Endotracheal intubation was required in 3 (7%) cases to protect the airway. The group who required intubation presented to the emergency room earlier within 3.3 hours of the attack. Those who didn’t require intubation presented 9 hours after the attack. FNLS was performed in all cases prior to intubation and performed only in 18 (46%) cases of the non-intubated group. FNLS showed abnormal glottis swelling and edema in all intubated patients (3 cases) while it was normal in all the cases in the non-intubated group who had FNLS performed (18 cases).
No tracheotomy was performed in any of the cases and there was no mortality related to angioedema. All the cases treated medically did not show any progressive obstructive signs or symptoms. Admissions to the intensive care unit were required in 12 (28.6%) patients. FNLS showed abnormal glottis swelling in 8 (80%) cases of the ICU group while it was normal in all (11 cases) of the non-ICU group who had FNLS.
DISCUSSION
The mechanism by which ACE inhibitors precipitate angioedema is unknown; however, it is likely to be biochemical rather than immunological related, through both the Renin-Angiotensin and the Kallikrin-Bradykinin systems. ACE inhibitors prevent the breakdown of bradykinin, which is a potent vasodilator and this increases the vascular permeability and produces tissue edema4,5. At the same time ACE inhibitors reduce the production of Angiotensin II which is a potent vasoconstrictor thereby causing a net vasodilatory effect, which may potentiate the formation of angioedema.

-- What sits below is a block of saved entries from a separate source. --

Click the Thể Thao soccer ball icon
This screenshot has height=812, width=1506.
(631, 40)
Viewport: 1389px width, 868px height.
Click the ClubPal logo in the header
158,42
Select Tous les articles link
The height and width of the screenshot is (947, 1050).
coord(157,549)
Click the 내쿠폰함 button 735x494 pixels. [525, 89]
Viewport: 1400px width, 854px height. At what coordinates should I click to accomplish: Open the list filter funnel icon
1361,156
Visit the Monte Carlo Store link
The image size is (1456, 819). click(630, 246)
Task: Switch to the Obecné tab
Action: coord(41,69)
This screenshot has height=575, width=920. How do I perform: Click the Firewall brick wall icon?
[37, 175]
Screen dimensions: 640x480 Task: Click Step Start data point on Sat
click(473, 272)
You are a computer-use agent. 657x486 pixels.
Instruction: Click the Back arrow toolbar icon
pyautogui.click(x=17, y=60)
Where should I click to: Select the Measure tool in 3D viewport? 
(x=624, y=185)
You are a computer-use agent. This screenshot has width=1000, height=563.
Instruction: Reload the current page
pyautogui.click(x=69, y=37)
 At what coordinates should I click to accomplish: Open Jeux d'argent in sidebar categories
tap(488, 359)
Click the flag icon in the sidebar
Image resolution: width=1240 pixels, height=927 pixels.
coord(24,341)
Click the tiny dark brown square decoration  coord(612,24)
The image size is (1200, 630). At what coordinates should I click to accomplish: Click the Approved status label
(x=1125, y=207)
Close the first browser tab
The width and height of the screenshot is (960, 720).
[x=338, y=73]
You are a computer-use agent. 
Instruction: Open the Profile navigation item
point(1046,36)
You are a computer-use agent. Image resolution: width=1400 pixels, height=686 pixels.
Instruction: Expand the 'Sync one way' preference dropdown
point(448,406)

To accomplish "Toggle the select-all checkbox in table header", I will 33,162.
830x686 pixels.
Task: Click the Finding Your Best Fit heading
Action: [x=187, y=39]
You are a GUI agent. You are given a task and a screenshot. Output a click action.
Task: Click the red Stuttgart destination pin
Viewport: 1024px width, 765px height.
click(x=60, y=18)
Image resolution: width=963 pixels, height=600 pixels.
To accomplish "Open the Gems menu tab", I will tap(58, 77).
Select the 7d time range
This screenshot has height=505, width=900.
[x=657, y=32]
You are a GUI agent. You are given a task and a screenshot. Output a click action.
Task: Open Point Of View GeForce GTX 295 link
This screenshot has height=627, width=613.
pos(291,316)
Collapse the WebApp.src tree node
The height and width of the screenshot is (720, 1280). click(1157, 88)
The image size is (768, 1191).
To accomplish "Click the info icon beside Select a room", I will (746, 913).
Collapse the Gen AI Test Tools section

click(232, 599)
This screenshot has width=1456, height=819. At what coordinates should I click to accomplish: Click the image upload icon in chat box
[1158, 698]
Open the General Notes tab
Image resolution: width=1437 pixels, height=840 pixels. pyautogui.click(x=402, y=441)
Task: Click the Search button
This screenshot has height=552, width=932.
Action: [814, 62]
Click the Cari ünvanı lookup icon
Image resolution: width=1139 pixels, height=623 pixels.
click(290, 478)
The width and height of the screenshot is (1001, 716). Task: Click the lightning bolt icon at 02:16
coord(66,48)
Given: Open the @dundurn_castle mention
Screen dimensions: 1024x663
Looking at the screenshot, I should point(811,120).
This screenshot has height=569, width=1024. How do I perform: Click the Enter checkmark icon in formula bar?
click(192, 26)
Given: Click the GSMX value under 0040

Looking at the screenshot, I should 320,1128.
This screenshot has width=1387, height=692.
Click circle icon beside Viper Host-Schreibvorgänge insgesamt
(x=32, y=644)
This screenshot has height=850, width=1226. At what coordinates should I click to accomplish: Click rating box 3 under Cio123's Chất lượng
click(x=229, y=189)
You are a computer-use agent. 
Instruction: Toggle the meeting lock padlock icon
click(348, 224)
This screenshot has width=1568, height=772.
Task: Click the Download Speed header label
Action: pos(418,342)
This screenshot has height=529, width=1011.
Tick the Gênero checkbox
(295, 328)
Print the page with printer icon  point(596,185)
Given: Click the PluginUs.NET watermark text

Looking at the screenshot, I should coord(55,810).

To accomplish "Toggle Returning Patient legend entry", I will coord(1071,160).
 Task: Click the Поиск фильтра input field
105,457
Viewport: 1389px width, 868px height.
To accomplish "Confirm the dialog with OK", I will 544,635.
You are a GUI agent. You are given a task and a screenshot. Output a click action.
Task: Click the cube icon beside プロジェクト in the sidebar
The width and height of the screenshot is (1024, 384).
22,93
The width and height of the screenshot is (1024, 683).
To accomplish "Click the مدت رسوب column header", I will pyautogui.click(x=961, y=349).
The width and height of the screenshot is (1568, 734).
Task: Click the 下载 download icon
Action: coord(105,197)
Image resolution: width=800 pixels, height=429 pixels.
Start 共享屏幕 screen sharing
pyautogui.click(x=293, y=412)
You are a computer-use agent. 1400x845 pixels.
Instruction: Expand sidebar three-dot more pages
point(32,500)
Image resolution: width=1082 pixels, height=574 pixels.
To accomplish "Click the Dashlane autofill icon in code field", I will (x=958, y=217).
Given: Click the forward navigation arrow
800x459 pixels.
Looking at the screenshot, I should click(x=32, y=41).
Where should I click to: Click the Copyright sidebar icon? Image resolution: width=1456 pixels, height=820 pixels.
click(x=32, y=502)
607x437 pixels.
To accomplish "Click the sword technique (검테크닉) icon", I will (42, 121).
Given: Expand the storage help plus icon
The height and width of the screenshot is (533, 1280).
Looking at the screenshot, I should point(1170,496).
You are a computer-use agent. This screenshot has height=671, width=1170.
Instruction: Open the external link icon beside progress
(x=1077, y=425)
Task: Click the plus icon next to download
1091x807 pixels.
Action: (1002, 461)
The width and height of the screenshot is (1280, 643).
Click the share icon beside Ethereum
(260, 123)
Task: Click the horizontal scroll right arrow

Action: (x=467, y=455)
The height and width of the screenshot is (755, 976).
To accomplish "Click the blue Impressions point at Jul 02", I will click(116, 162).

Suggested predisposing risk factors, which identify patients at risk for this side effect are black American race6 and patients with pre-existing narrowing of the oropharyngeal space7.In this study according to the diagnostic criteria of Cicardi and Agostoni8, we have only one case of hereditary angioedema. We found ACE inhibitors to be very commonly associated with angioedema (57%).
When symptoms and signs of upper airway involvement are present , FNLS is a very useful tool to evaluate upper airway involvement in patients with angioedema, and can be utilized to identify the patient requiring close monitoring, intubation and ICU admission.Generally no specific laboratory test is necessory in angioedema cases, unless indicated for other medical reason. It is only those cases thought to be hereditary, who will need to be investigated for complement factor levels. These are people having recurrent episodes of non-inflammatory angioedema in the first four decades, with or without family history.
Most of the angioedema cases resolved with medical treatment mainly comprising of antihistamines and steroids. In few cases epinephrine may be indicated. It is only those cases with clinical symptoms and signs indicating upper airway involvement and abnormal FNLS findings who need intubation to secure their airways in their early presentations.
Most of the cases stayed in the hospital less than 48 hours, and the cases that required an ICU admission spent an average of 27 hours in ICU. We believe ICU admission should be reserved for those cases with clinical presentation suggesting upper airway obstruction and confirmed by flexible scopy.
Replacement of ACE inhibitors with Angiotensin two blockers has been recommended because the initial reports suggested its safety regarding the angioedema hazard9. Specific investigations (mainly the complement factor levels) should be reserved for the cases with clinical presentation suggesting a hereditary angioedema. Other investigators have suggested that certain clinical factors including odynophagia and tongue swelling at the time of presentation are predictors for adverse prognosis and a useful guide for diagnostic intervention and admission to the hospital10.CONCLUSION
ACE Inhibitors are relatively common cause of angioedema of head and neck. All cases with angioedema related to head and neck region should be carefully evaluated regarding symptoms and signs of upper airway involvement, and flexible nasolaryngoscopy performed if clinically indicated. This will help in identifying high risk patients who may need admission to intensive care unit.